| REQUIRED ACTION |
Once you find the line with "This screenshot has width=1178, height=658." in the entries below, return exactly every line from it through the line with "Given: Open the hamburger menu at top left".

*** TASK INPUTS ***

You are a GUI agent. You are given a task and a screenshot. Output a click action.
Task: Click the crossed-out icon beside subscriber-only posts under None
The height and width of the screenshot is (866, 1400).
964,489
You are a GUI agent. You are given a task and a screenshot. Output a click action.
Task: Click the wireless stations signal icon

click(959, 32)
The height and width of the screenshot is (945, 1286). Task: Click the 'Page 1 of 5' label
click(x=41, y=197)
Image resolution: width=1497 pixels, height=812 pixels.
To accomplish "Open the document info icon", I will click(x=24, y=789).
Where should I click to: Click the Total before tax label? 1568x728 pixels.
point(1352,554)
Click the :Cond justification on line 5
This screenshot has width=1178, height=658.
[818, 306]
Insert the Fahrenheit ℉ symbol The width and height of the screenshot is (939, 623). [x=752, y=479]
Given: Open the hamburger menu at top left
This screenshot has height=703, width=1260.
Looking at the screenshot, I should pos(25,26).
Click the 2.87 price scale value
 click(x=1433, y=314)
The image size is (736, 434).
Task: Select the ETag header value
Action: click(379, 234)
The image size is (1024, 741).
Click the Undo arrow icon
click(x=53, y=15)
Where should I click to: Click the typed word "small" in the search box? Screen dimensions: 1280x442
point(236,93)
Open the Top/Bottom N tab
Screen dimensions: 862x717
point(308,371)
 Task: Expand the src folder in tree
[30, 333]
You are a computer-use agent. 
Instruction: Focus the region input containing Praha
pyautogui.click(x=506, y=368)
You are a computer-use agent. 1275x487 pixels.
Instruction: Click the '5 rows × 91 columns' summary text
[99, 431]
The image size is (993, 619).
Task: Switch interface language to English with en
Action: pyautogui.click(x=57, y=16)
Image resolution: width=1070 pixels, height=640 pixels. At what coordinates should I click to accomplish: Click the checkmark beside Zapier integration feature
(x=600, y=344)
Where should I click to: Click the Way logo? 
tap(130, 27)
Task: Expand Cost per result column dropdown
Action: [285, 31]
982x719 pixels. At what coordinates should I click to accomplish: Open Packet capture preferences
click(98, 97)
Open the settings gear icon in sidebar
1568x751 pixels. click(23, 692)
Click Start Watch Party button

***

| REPLY TO THE EXERCISE |
This screenshot has width=1178, height=658.
[818, 306]
Insert the Fahrenheit ℉ symbol The width and height of the screenshot is (939, 623). [x=752, y=479]
Given: Open the hamburger menu at top left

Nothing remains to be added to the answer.